● **PROBLEM TO WORK ON**: Resume the passage on connecting user equipment to a public land mobile network over a wireless local area network, picking up after its final sentence.

● **DOCUMENT SEGMENT**:
The present invention relates to a method of connection and in particular but not exclusively to a method of connecting user equipment to a public land mobile network via wireless local area network.
The communication system is a facility that enables communication between two more entities such as user terminal equipment and/or network entities and other nodes associated with the communication system. The communication may comprise, for example, a communication of voice, electronic mail (email), text messages, data, multimedia and so on.
A communication may be provided by a fixed line and/or wireless communication interfaces. A feature of wireless communication system is that they provide mobility for the users thereof. An example of communication systems providing wireless communication is a public land mobile network (PLMN). An example of the fixed line system is a public switched telephone network (PSTN).
The communication system typically operates in accordance with a given standard or specification which sets out what the various elements of a system are permitted to do and how that should be achieved. For example, the standard or specification may define if the user or more precisely user equipment is provided with a circuit switched server or a packet switched server or both. Communication protocols and/or parameters, which should be used for the connection, are also typically defined. For example, the manner in which communication is implemented between the user equipment and the elements of the communication network is typically based on a predefined communication protocol. In other words, a specific set of rules on which the communication can be based needs to be defined to enable the user equipment to communicate via the communication system.
The 3G partnership project (3GPP) is defining a reference architecture for the universal mobile telecommunication system (UMTS) core network which will provide the users of user equipment with access to services. The term “service” used in this document should be understood to broadly cover any services or goods which a user may desire, require or be provided with. The term is to be understood to cover the provision of complementary services. In particular, but not exclusively, the term “service” will be understood to include internet protocol multimedia IM services, conferencing, telephoning, gaming, rich call, presence, e-commerce, messaging and instant messaging.
Reference will be made to the 3GPP technical specification TS24.234 and TS23.234, both documents, which are hereby incorporated by reference. Both of these documents relate to WLAN (wireless local area network) inter working. WLAN inter working is inter working between a proposed 3GPP system and the WLAN family of standards. Examples of WLAN radio network type technology include Bluetooth, the IEEE standards 802.11B, 802.11G, 802.11A and HIPERLan-2. The wireless local area network inter working allows a WLAN UE (user equipment) to connect to a WLAN and from there to either a visited PLMN or the home HPLMN. The PLMNs are 3G communication systems. A WLAN UE is all the user equipment, which can be used to allow a 3GPP subscriber to access the WLAN inter working. This may include, for example a computer. It should be appreciated that the WLAN UE may be capable of WLAN access only or may be capable of WLAN and 3GPP system access.
In the proposed specification, the network selection procedure consists of two parts. The first part is radio selection. This is the first phase of network selection and always takes place before VPLMN (visited PLMN) selection. In this phase the WLAN UE selects an access point AP and associates itself with it. The parameter used for the selection of the access point is the SSID (service set ID). In the second part, the VPLMN is selected. After selecting an access point, that is after completion of the radio selection, the WLAN UE may need to select a PLMN through which to authenticate, if more than one is available behind the chosen WLAN. This is called VPLMN selection in the WLAN inter working.
However, the proposed procedure has a problem. After associating with an access point, the WLAN UE initiates the VPLMN selection process. EAP (extensible authentication protocol) as defined in the IETF Internet Engineering Task Force draft as defined in draft-arkko-pppext-eap-aka (EAP AKA (authentication and key agreement) authentication) and draft-haverinen-pppext-eap-sim (EAP SIM (subscriber Identity module)). Both of these documents are hereby incorporated by reference.

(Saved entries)
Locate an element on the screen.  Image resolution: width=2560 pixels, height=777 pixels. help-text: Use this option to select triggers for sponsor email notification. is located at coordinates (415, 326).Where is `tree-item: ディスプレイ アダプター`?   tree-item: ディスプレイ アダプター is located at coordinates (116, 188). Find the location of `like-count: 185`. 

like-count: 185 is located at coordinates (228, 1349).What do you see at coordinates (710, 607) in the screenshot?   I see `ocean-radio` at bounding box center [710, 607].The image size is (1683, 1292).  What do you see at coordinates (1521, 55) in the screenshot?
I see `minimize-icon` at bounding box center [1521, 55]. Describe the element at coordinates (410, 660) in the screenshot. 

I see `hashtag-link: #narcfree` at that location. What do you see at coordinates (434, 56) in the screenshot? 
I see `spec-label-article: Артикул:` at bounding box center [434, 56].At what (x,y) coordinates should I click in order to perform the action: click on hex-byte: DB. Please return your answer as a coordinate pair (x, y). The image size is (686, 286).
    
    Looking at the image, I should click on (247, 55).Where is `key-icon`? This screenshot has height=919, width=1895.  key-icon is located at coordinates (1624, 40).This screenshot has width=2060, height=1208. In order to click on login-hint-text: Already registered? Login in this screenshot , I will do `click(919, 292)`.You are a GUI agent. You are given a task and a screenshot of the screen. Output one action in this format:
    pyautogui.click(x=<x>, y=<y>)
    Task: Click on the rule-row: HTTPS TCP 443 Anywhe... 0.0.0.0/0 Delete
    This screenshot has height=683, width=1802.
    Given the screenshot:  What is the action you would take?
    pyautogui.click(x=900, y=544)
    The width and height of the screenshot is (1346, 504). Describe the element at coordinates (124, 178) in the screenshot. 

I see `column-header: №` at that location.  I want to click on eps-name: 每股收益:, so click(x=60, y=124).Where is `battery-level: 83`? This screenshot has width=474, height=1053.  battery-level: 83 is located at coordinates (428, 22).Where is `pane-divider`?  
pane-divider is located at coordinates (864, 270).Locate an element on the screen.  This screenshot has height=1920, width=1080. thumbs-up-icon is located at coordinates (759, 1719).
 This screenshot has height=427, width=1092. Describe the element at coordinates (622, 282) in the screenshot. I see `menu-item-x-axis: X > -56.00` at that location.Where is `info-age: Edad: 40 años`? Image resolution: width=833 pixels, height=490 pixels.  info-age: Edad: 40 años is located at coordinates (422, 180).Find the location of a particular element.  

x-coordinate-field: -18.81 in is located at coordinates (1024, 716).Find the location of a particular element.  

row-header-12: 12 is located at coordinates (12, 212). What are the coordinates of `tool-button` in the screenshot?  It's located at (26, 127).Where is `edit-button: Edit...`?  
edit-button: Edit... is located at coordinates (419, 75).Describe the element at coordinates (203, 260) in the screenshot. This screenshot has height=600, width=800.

● **TASK RESPONSE**:
When the WLAN user equipment receives an EAP failure indicating that the procedure has failed, it is not always advised as to the reason of the failure. This is disadvantageous because the WLAN UE could end up associating with each available access point until it finds one which supports WLAN inter working and/or has the capability to route the WLAN user equipment authentication signalling to the home server. At this point, it is possible that the WLAN user equipment is not aware whether the AP supports WLAN IW and therefore is not able route EAP signalling to the home AAA server. It may also be possible that the AP supports WLAN inter working with the routing failing for other reasons, for example there is not a direct roaming relationship with the respective home PLMN. Yet another possible cause of failure could be authentication failure at the home server, even if the AP was able to route the signalling to the HPLM.
It is the aim of the embodiments of the present invention to address the problems discussed.
According to a first aspect of the present invention, there is provided a method of connecting user equipment to a communications network via a wireless local area network, said method comprising the steps of a first selecting step for selecting an access point, a second selecting step for selecting a communications network, wherein if said connection fails, sending a message comprising information indicating if said access point supports inter-working with a communications network.
According to another aspect of the present invention, there is provided a method of connecting user equipment to a communications network via a wireless local area network, said method comprising the steps of a first selecting step for selecting an access point, a second selecting step for selecting a communications network, wherein if said connection fails, sending a message comprising information indicating a location at which said connection fails.
According to another aspect of the present invention, there is provided a system comprising user equipment to be connected to a communications network via a wireless local area network, said wireless local area network having an access point, wherein if said connection fails, the wireless local area network is arranged to send a message to the user equipment comprising information indicating if said access point supports inter-working with the communications network.
According to another aspect of the present invention, there is provided a system comprising user equipment to be connected to a communications network via a wireless local area network, said wireless local area network having an access point, wherein if said connection fails, the wireless local area network is arranged to send a message to the user equipment comprising information indicating a location in said network at which said connection fails.
According to another aspect of the present invention, there is provided an entity of a wireless local area network in a system comprising user equipment to be connected to a communications network via the wireless local area network, said wireless local area network having an access point, said entity being arranged to send a message to the user equipment comprising information indicating if said access point supports inter-working with the communications network.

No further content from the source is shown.